**YOUR OBJECTIVE:** Beginning with the line containing "Open project panel settings gear" and ending at the last line of the records, transcribe each line exactly. Do not include pictures.

++++ DATASET CONTENT

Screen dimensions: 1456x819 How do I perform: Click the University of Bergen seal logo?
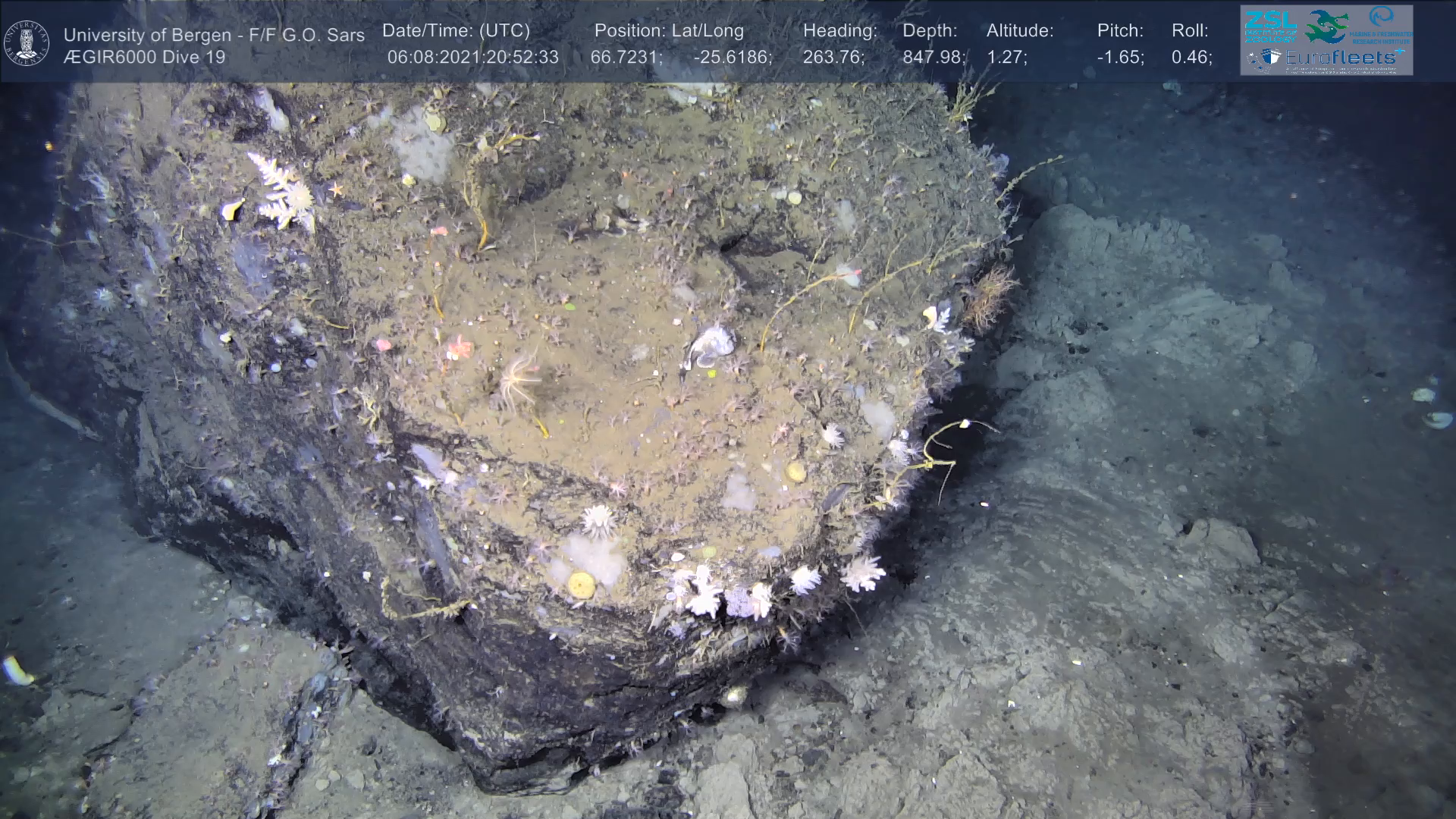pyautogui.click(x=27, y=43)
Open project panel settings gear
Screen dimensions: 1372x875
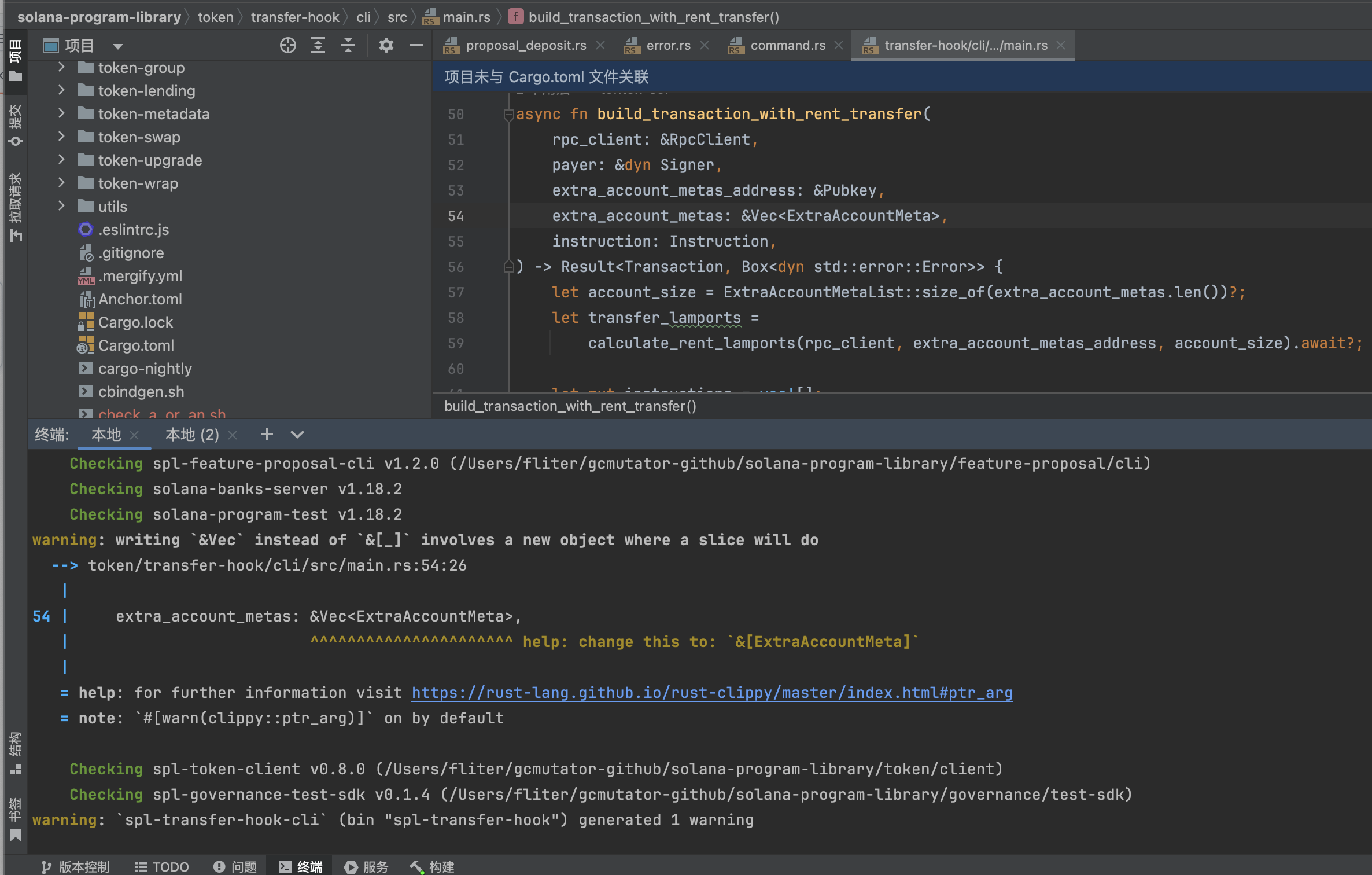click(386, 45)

++++++++

**TASK OUTPUT:**
Open project panel settings gear
Screen dimensions: 1372x875
click(386, 45)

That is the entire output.